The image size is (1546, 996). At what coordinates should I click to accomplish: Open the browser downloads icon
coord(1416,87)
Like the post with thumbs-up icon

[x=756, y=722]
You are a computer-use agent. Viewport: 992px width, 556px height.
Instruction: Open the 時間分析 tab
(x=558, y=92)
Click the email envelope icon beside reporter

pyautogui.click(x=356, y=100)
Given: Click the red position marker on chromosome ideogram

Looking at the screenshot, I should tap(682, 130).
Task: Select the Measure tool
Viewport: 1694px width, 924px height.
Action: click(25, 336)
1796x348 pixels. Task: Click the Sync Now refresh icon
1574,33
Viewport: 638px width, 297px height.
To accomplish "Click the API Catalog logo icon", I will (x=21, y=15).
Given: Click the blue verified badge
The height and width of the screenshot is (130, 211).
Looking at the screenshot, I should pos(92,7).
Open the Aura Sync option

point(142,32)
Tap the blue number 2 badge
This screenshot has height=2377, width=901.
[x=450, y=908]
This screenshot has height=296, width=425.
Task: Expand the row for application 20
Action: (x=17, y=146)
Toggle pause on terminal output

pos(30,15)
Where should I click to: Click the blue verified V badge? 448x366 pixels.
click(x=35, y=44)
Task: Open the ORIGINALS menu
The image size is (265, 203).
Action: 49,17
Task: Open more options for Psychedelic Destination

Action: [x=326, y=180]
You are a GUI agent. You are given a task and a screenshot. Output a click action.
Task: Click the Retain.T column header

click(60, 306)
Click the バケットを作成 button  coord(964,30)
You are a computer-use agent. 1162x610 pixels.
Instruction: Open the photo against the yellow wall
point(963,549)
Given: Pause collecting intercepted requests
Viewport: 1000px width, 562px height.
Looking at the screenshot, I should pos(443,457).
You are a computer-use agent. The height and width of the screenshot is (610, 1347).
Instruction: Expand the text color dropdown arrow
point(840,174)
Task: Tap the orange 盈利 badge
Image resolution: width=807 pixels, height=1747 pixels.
◇ ◇ ◇ ◇ ◇ ◇ ◇
Reproduce all of the data above verbatim, line by line and in the same order.

Reply
The image size is (1546, 996). At what coordinates should I click to accomplish: Open the browser downloads icon
coord(1416,87)
Like the post with thumbs-up icon

[x=756, y=722]
You are a computer-use agent. Viewport: 992px width, 556px height.
Instruction: Open the 時間分析 tab
(x=558, y=92)
Click the email envelope icon beside reporter

pyautogui.click(x=356, y=100)
Given: Click the red position marker on chromosome ideogram

Looking at the screenshot, I should tap(682, 130).
Task: Select the Measure tool
Viewport: 1694px width, 924px height.
Action: click(25, 336)
1796x348 pixels. Task: Click the Sync Now refresh icon
1574,33
Viewport: 638px width, 297px height.
To accomplish "Click the API Catalog logo icon", I will (x=21, y=15).
Given: Click the blue verified badge
The height and width of the screenshot is (130, 211).
Looking at the screenshot, I should pos(92,7).
Open the Aura Sync option

point(142,32)
Tap the blue number 2 badge
This screenshot has height=2377, width=901.
[x=450, y=908]
This screenshot has height=296, width=425.
Task: Expand the row for application 20
Action: (x=17, y=146)
Toggle pause on terminal output

pos(30,15)
Where should I click to: Click the blue verified V badge? 448x366 pixels.
click(x=35, y=44)
Task: Open the ORIGINALS menu
The image size is (265, 203).
Action: 49,17
Task: Open more options for Psychedelic Destination

Action: [x=326, y=180]
You are a GUI agent. You are given a task and a screenshot. Output a click action.
Task: Click the Retain.T column header

click(60, 306)
Click the バケットを作成 button  coord(964,30)
You are a computer-use agent. 1162x610 pixels.
Instruction: Open the photo against the yellow wall
point(963,549)
Given: Pause collecting intercepted requests
Viewport: 1000px width, 562px height.
Looking at the screenshot, I should pos(443,457).
You are a computer-use agent. The height and width of the screenshot is (610, 1347).
Instruction: Expand the text color dropdown arrow
point(840,174)
Task: Tap the orange 盈利 badge
Image resolution: width=807 pixels, height=1747 pixels.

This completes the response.